Some questions about mobile phone masts

At my workplace there was a proposal to site a mobile phone mast with two antennae on top of a sports hall. This was voted down by those in charge citing vague health concerns (people breathing heavily running around below it).

I don’t know what frequency or power it would be running, but it was proposed by Vodafone (this is in the UK) and would have been about 2 metres tall.

The sports hall roof is made of metal of some sort, I don’t know how thick, not very would be my guess. My questions are:

  1. what frequency do these things run on?

  2. what would be the typical power output?

  3. would the roof provide any sort of shielding to the people below?

  4. at the height of the antennae - 15 metres - how would the radiation exposure compare to say the typical use of a mobile handset? and to what you’d get from a wifi router?

If you want some accurate data, then this site has it: http://www.powerwatch.org.uk/rf/masts.asp

Most sites, as I suspect you have found out, have an axe to grind and it’s hard to find unbiased scientific opinion. Part of the problem is that the ‘defence’ is usually - “There is no evidence…” It’s hard to prove a negative and there is lots of anecdotal stuff to muddy the waters.

1- A new Vodaphone tower would be 4G, and in the UK Vodaphone use 800Mhz and 2.6GHz.
2- Each 10MHz block is allocated a maximum power of 46dBm (40 Watts).Vodaphone have 2 10MHz blocks in the 800Mhz band, a 20 and a 25MHz block in the 2.6GHz band. Thus total maximum power is 260 watts. It would be unusual to actually use this power at once.
3- Yes. Precisely how much is difficult to predict, but in general you would expect significant shielding.
4- The antennae are highly directional, and they are designed to radiate power straight out and to avoid power going anywhere it doesn’t do any good (like straight down) but this is a matter of degree.

Clamping a handset to your head yields rather higher power levels on your head. About half a watt at point blank.
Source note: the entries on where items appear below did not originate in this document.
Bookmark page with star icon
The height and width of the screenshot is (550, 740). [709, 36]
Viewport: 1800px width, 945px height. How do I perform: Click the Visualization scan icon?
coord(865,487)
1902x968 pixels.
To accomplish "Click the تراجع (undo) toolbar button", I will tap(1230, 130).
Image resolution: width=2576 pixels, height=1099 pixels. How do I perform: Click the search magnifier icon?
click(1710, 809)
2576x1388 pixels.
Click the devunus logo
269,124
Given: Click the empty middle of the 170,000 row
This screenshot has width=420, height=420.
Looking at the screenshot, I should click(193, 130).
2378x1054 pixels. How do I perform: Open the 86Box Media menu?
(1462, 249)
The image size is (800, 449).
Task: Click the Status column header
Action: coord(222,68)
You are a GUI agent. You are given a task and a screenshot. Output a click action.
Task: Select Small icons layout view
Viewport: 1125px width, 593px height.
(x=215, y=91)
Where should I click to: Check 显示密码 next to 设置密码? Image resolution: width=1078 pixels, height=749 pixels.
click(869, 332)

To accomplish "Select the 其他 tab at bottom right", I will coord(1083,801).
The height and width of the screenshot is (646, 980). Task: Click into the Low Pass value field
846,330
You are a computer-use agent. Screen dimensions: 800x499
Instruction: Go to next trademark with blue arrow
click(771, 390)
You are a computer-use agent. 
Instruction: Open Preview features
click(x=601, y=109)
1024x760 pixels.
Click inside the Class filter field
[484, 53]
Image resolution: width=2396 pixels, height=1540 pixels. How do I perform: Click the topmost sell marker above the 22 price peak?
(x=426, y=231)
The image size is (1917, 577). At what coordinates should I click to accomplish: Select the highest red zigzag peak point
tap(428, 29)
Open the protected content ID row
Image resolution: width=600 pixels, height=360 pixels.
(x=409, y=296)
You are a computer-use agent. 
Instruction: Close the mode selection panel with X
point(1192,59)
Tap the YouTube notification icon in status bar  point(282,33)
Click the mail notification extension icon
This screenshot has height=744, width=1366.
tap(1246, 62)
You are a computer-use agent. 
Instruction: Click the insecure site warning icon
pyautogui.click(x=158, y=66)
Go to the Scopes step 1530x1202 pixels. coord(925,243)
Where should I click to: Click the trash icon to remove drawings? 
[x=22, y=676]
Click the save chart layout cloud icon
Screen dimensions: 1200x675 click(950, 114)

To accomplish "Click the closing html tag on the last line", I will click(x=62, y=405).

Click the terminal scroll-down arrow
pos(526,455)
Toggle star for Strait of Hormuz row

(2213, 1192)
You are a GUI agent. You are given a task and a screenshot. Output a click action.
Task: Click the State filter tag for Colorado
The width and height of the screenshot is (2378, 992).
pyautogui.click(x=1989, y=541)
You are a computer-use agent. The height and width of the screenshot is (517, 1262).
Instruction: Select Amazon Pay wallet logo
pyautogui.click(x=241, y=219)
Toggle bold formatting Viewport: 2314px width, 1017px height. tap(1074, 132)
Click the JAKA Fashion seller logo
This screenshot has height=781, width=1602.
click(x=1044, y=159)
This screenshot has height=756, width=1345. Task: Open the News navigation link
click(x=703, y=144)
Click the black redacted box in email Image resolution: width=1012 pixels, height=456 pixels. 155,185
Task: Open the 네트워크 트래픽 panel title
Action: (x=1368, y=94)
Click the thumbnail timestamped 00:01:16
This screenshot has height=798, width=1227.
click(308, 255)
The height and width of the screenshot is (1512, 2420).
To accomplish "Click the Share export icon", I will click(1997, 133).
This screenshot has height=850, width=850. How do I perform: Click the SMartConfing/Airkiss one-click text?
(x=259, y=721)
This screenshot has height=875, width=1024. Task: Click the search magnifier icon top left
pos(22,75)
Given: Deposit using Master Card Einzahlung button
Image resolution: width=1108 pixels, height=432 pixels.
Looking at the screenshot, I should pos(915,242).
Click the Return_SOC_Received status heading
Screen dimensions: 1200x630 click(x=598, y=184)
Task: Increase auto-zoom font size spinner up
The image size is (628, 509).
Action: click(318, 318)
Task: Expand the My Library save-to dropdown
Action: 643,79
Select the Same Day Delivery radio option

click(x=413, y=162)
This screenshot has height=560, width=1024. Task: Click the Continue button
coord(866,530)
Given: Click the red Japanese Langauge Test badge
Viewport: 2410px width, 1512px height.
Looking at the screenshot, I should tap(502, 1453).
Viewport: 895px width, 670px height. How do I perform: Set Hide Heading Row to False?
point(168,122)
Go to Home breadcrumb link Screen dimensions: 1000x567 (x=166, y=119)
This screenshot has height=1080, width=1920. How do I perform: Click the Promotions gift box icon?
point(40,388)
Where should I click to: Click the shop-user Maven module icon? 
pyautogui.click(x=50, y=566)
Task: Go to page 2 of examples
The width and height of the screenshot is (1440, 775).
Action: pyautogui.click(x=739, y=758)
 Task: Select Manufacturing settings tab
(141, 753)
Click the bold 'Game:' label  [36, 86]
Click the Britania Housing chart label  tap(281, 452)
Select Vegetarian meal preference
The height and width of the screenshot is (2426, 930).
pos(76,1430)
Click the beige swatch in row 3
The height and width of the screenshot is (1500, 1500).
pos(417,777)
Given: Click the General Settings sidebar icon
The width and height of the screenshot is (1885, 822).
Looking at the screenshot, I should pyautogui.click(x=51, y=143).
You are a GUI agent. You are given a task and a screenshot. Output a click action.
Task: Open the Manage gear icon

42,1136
WiFi base stations are about half the power of mobile phones. However (depending upon protocol) both can vary their power levels as needed. Even standing under a cell tower, actually using a mobile phone probably does expose you to more radiated power than comes from the tower. (Unless it is talking to that actual tower, in which both will reduce power to a minimum)

If you go stand next to such a mast for several hours straight you’ll find that your skin turns red and hurts.

So if you want to stand next to that mast for an extended period, wear sunscreen or stand in the shadow to avoid sunburn.

… or do it at night?

The worries about radiation are highly questionable (baseless, really). But when people are positing concerns about “breathing heavily” in the area, you know you are well into lala land.

Yes this is my opinion too, I’m looking for the facts so I can fight the ignorance and maybe get them to change their minds.

This got me thinking. Typical emissions are in the microwave region, right? With a maximum power output of less than 300W, this is lower than a microwave oven
(mine is rated at 800W). Microwave ovens don’t leak much and their shielding is just thin metal. Is this a reasonable analogy?

Would you find this?

iljitsch is joshing you. Sunburn.

Might the “people breathing heavily” bit not be a bit of misunderstanding, and the safety concern isn’t a “Woo! radiation!!!” one, but rather a “Big heavy metal thing fall down when the floor gets shook up by sporty types” one?

In my estimation, a microwave leaks about 2 watts. A cell phone can go as high as about 1 watt, but unlike the other stuff, that’s right next to your head.

I wouldn’t talk about shielding. Rather, look at these facts:

  1. The antennas are highly directional. They don’t send much signal down.

  2. Inverse square law. The strength of the signal diminishes with the distance squared. So if you can handle 1 watt from your cell phone at 30 cm, you can handle 250 watts from the tower at 16 times that distance = 2.5 meters.

Sort of but not really. The power levels certainly. Microwaves are difficult beasts to really tame, and they have a bit of a life of their own. A microwave oven indeed is only thin metal, and that is all you need. However ovens are carefully made and it is the precise dimensions and construction that matter. If you cut a hole in the door a pile of microwave energy can come out, and the size of the hole need not be large, just the right size. A large expanse of steel roofing would almost certainly provide shielding, but there are devils in the details. Microwaves could quite conceivably pass unhindered through a small crack that is trivially overlooked - if the crack was just the right size and shape. If you think about the wavelengths involved (2.6GHz is close to 12cm) - if this were sound it would be about 3kHz. Getting to the sort of frequencies that bounce everywhere and are hard to localise. This isn’t to say a steel roof is useless. Quite the opposite. But any sort of quantitative metric is very hard, and really impossible to predict as opposed to measure.

Microwaves are getting to the level of black magic, and engineers that design these systems will disdain lower frequencies - “anything that will go down a wire is DC”.